Other sources who have spent time with the Trumps were more willing to go on the record, but none of them believed there was any truth to the thought that the first lady was considering divorce.
“I don’t think Melania leaves Donald. She’s very willingly complicit in his schemes and holds his beliefs as her own,” said Michael Cohen, President Trump’s former attorney. “Those two deserve each other.”
“A lot of people want her to leave him as some kind of a payback, but I don’t see Melania Trump to be that type of a person,” added Elizabeth Natalle, a University of North Carolina at Greensboro professor who has authored books about former first ladies Jacqueline Kennedy and Michelle Obama.
“She’s consistently said in her interviews that she’s a big girl,” Natalle said. “She knows what she’s doing.”
The authors note that gamblers at offshore betting sites seem bullish on a Trump split, pointing out that the payout on a $10, “Yes, she will divorce” bet has moved from $65 on Election Day to $26 on Monday.
But the Trumps were married for two decades before the president took office, and former friend and aide Stephanie Winston Wolkoff doesn’t believe there is any reason to think things will change now.

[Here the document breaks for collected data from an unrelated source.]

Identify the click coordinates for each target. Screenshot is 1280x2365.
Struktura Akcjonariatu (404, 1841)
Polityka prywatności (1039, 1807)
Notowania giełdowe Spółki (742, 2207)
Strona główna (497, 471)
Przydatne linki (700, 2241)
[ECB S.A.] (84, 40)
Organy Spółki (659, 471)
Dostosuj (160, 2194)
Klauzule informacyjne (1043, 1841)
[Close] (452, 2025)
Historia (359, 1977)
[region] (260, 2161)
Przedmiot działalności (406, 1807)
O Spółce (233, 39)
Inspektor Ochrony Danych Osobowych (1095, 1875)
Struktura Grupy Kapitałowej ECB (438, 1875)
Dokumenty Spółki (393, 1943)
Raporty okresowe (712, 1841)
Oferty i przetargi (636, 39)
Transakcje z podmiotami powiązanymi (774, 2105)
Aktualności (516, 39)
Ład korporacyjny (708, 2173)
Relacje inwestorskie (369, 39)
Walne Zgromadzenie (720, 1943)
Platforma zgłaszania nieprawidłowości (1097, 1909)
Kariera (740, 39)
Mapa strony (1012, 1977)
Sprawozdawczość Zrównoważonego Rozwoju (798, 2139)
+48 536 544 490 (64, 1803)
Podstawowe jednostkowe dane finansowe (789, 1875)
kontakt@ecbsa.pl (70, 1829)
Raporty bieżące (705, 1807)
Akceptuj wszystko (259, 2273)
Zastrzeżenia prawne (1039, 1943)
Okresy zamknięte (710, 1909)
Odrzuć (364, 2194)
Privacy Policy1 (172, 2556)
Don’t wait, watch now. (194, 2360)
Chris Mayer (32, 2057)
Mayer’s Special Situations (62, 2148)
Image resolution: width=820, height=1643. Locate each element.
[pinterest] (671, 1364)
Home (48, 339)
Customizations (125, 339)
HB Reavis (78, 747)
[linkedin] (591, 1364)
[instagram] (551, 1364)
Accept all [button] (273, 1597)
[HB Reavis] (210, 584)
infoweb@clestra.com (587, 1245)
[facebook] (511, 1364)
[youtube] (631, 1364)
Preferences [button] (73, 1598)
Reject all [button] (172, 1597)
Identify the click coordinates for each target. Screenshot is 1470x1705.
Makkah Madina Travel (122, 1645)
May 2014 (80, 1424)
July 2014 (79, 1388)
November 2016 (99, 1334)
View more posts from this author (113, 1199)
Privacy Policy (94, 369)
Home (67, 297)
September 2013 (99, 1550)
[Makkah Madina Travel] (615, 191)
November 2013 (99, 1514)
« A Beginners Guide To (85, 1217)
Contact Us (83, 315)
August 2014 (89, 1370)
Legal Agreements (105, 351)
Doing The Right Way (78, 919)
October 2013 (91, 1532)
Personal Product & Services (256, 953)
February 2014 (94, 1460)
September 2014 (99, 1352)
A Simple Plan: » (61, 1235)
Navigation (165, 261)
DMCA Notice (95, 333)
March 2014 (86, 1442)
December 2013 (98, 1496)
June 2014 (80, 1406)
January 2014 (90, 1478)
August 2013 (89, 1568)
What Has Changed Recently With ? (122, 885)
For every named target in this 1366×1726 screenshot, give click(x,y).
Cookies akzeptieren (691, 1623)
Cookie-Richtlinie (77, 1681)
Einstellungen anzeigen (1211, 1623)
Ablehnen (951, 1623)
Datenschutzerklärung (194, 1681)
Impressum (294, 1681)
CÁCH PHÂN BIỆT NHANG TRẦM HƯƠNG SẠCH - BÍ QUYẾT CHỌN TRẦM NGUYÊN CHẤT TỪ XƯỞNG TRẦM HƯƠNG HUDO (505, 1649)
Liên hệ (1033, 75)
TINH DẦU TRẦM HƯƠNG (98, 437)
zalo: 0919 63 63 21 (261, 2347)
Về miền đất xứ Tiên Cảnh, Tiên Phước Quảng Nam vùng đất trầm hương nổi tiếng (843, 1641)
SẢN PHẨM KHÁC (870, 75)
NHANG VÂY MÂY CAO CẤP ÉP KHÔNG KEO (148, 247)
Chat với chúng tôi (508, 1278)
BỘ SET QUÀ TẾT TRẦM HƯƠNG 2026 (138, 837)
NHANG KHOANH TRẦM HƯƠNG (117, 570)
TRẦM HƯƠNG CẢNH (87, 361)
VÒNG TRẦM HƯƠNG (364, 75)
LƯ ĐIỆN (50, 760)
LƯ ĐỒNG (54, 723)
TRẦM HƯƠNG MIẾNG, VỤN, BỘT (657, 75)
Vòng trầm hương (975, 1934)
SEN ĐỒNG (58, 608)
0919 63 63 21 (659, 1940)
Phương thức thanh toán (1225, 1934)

“It’s part of the show,” Wolkoff, who authored a book highly critical of the first lady, said. “She’s always been the quiet. He’s been the loud. She’s been the soft. He’s been the hard. They play off one another. It’s part of the relationship that makes it work.”
Still, the authors say that “many anti-Trumpers” would love to see “him humiliated by his 24-years-younger wife leaving him, especially when he’s already down.” However, they were left to wonder if the idea was “just another fantasy” that the first lady could be “looking forward to being rid of” the president, much like “tens of millions” of other people.
When asked by the Washington Post about the speculation surrounding a possible Trump divorce, the first lady’s chief of staff called the question “pathetic,” in perhaps the strongest rebuke of the story.
“This question is pathetic and exactly why people no longer trust the mainstream media,” Stephanie Grisham said. “No legitimate journalist would ask this.”